The project is using deep learning methods to predict the final corn yield on the MLCAS Dataset. In addition to using satellite data, we not only integrate the text information and additional information about the captured area block, but we also specifically use the histogram information on each band as our input feature. We use a multi-model architecture to train the models.
Dataset: Please download the dataset from the link and unzip it -> https://drive.google.com/file/d/1lICfveVrGHaqTcaM0LG6HLZHorbZdgMh/view?usp=share_link After unzipping, replace 'MLCAS24_Competition_data' folder as the unzipped folder.

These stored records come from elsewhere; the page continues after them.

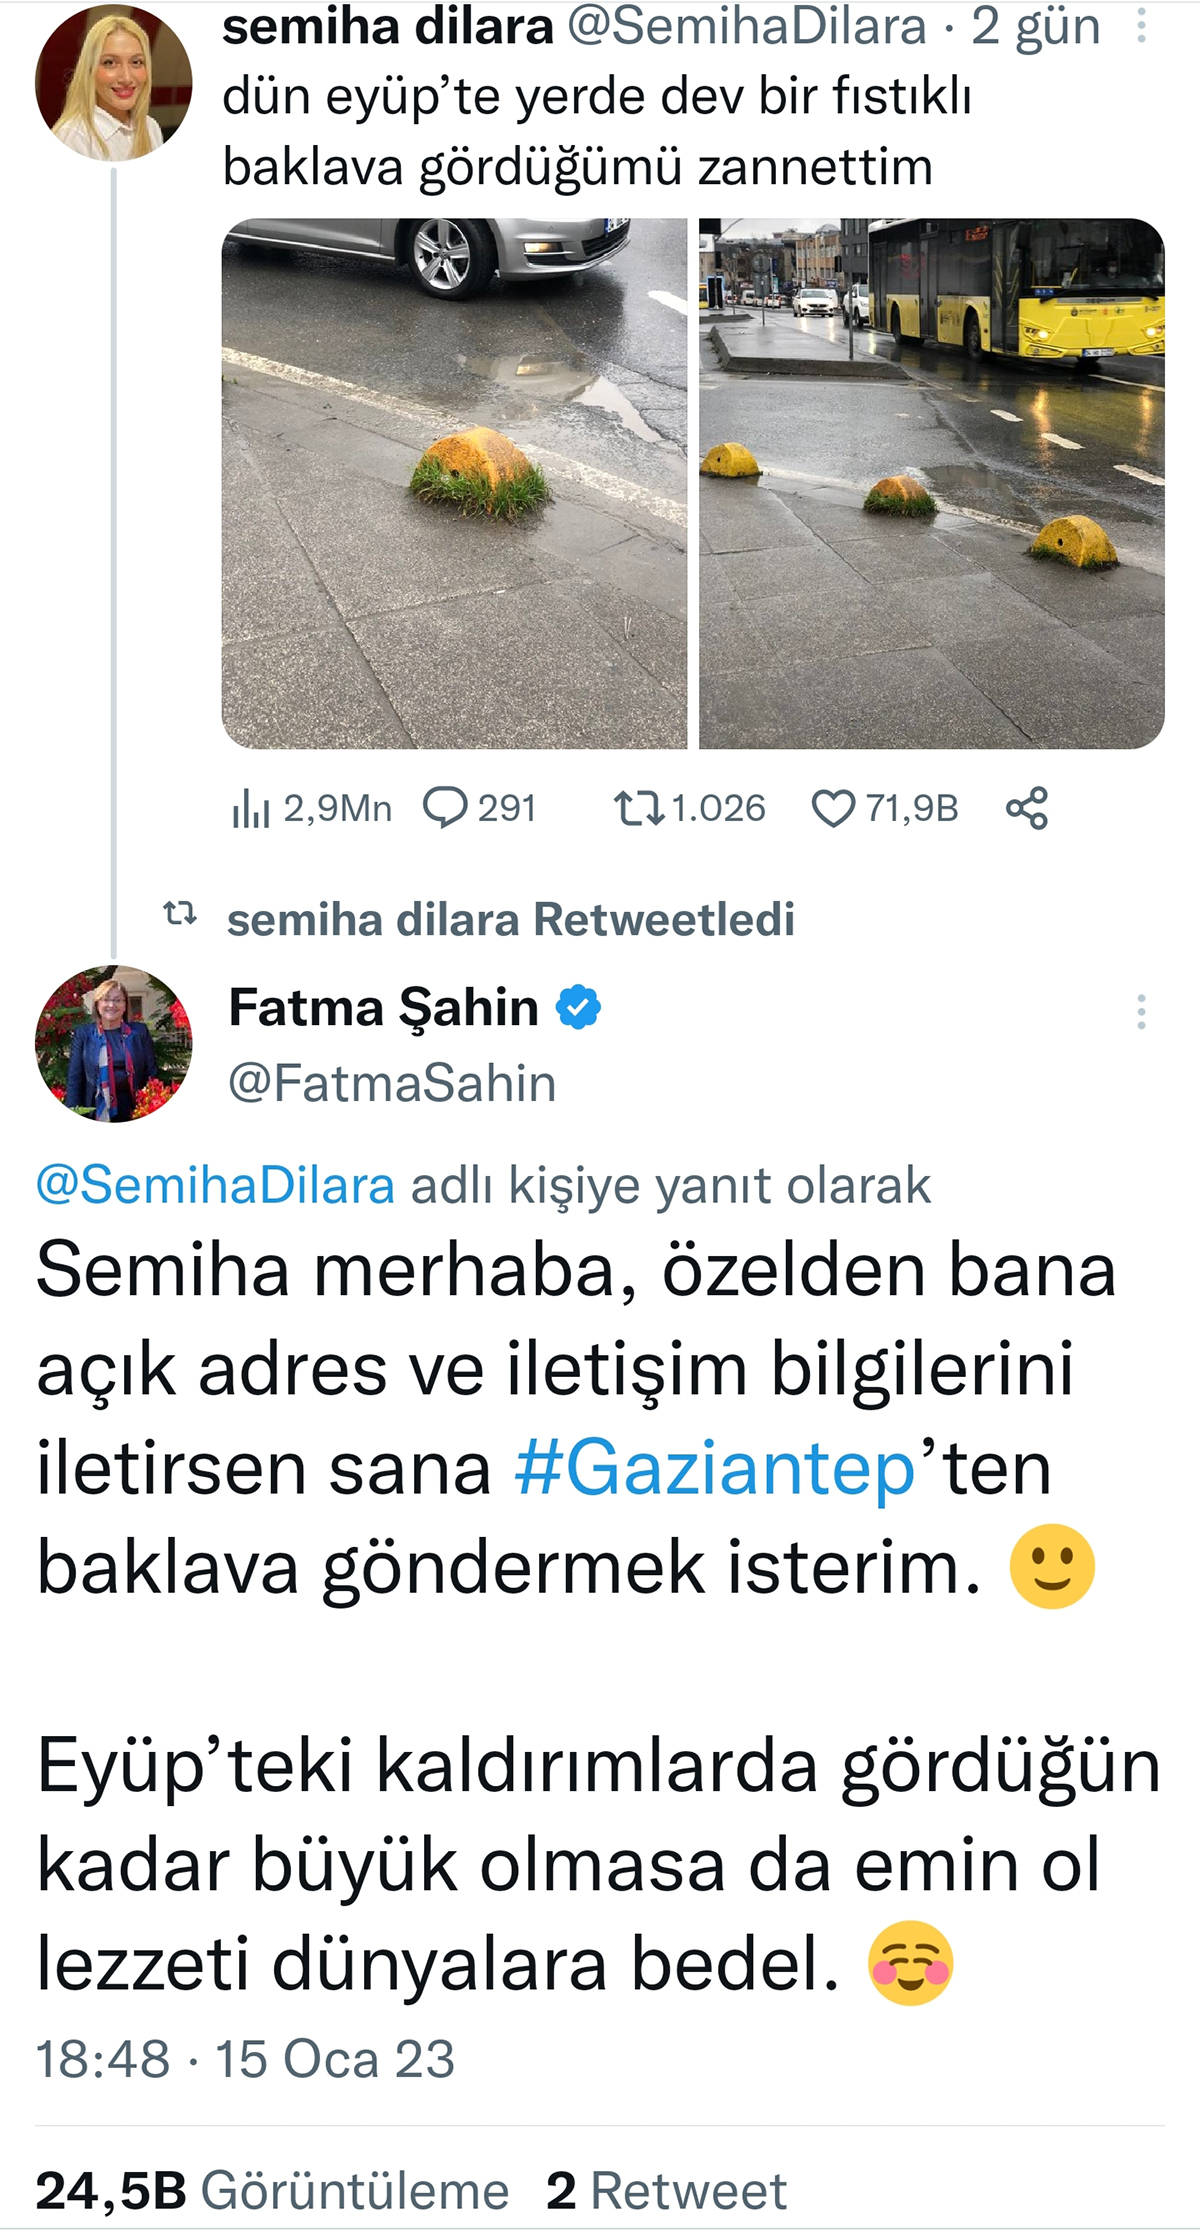Like the tweet via the heart icon
The width and height of the screenshot is (1200, 2237).
pyautogui.click(x=833, y=808)
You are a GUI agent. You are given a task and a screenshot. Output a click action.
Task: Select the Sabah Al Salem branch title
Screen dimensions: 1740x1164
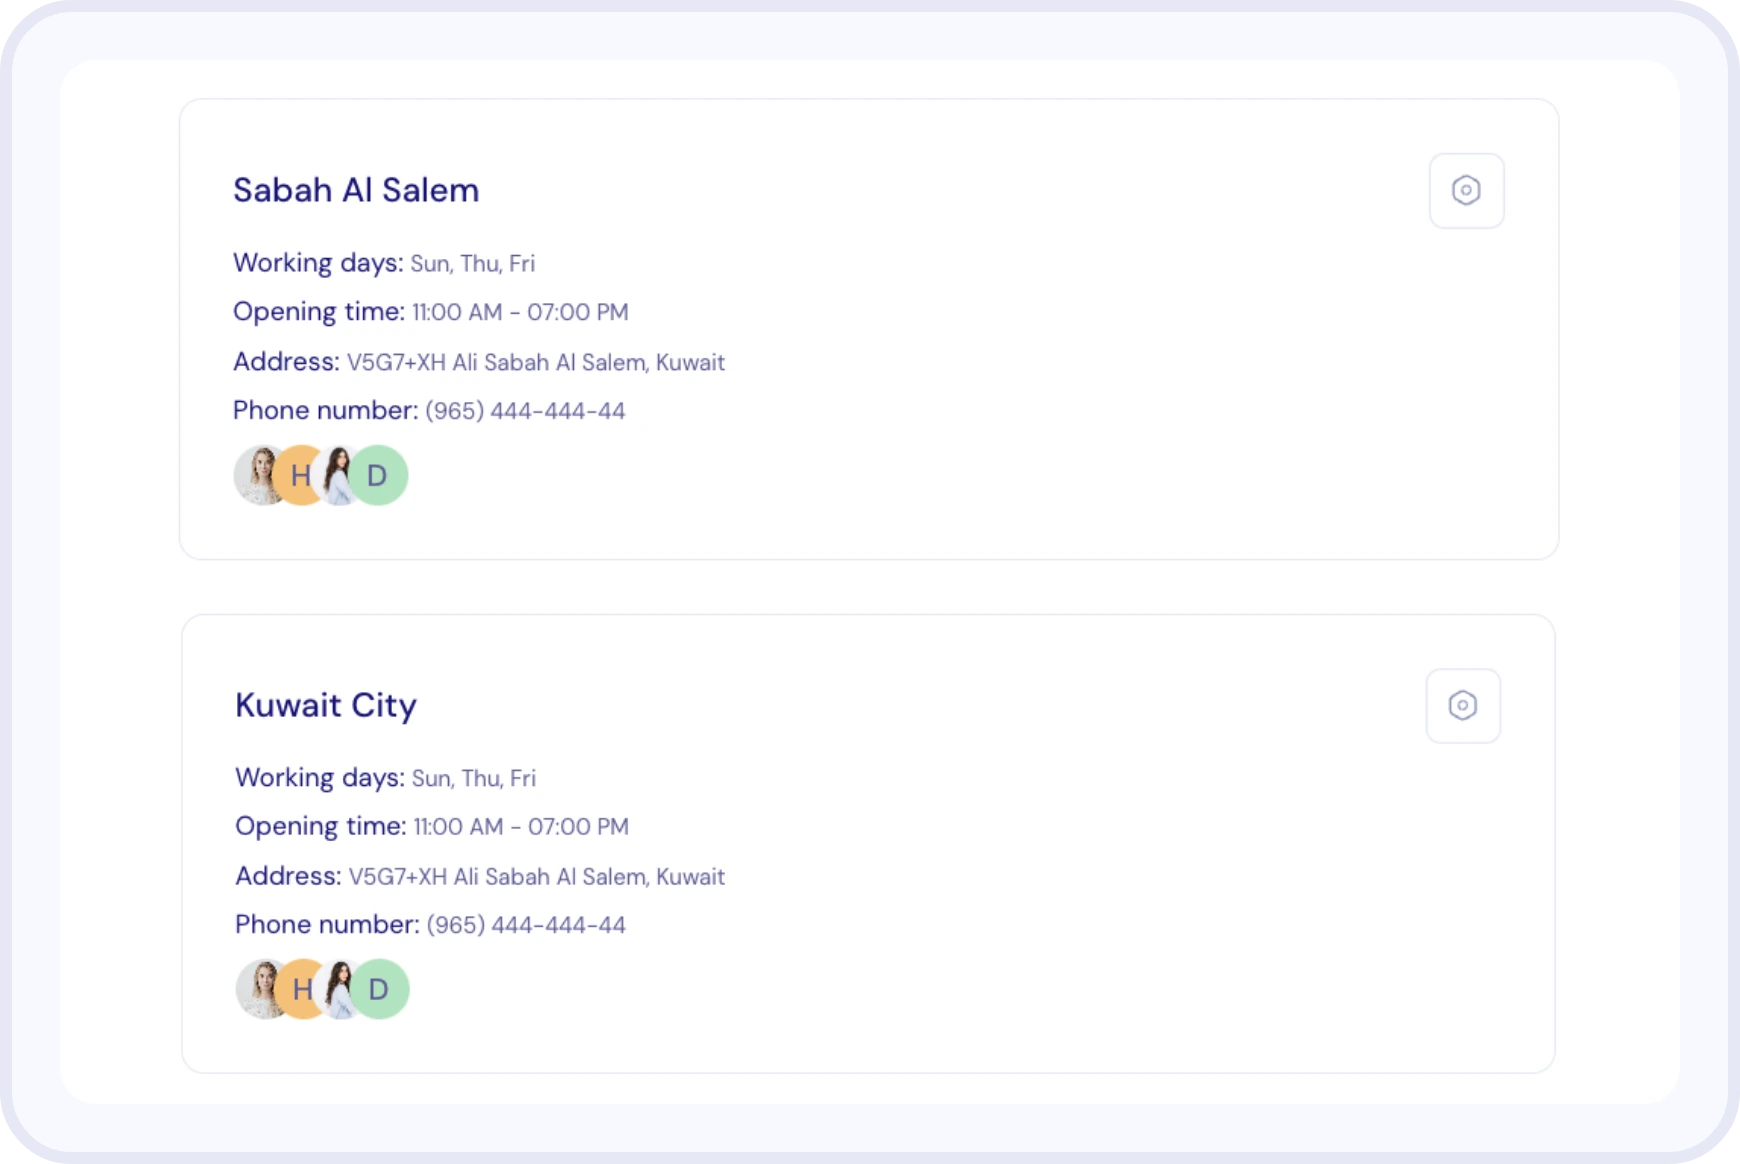coord(356,190)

Pre-trained models: https://drive.google.com/file/d/1pcaV-NY5Y8oOBszs3EFDaf1h4Gpbjr7j/view?usp=sharing https://drive.google.com/file/d/1MnWUkyy6myQQ1BGLAdJ00iTVwkynwHeu/view?usp=sharing
HI123
├── data_latest
│ │ data0.npz
│ │ data0.txt
│ │ data1.npz
│ │ data1.txt
│ │ ...
│
└───MLCAS24_Competition_data/ <-Dataset
│ └───test
│ │ │...
│ └───train
│ │ │...
│ └───validation
│ │ │...
│
└───models
│ │ model_L1L2_ADP_stat_lstm_64nf_4rb_64h_stepLR_3ai_epoch-200.pth
│ │ ...
│
│ dataset_dul_latest.py
│ dataset_fast_latest.py
│ dataset_test.py
│ ensemble.py
│ generate_data.py
│ model_adp_hist.py
│ model_transformer_adp_stat.py
│ predict_latest.py
│ README.md
│ train_normal_hist.py
│ train_normal.py\
torch=1.12.0+cu116, torchvision=0.13.0+cu116, torchaudio=0.12.0+cu116 numpy=1.21.6 pandas=1.3.5 tqdm=4.66.4 matplotlib=3.5.3 openai-clip=1.0.1 rasterio=1.3.11
Run generate_data.py
to generate our training data using the 2022 and 2023 dataset from the 'MLCAS24_Competition_data' directory.
python generate_data.py
python train_normal_hist.py
python train_normal.py
python ensemble.py -epoch=200
The finally ensemble result is in the 'result_Ensemble' folder. As for each models' output results are in the 'results_test'.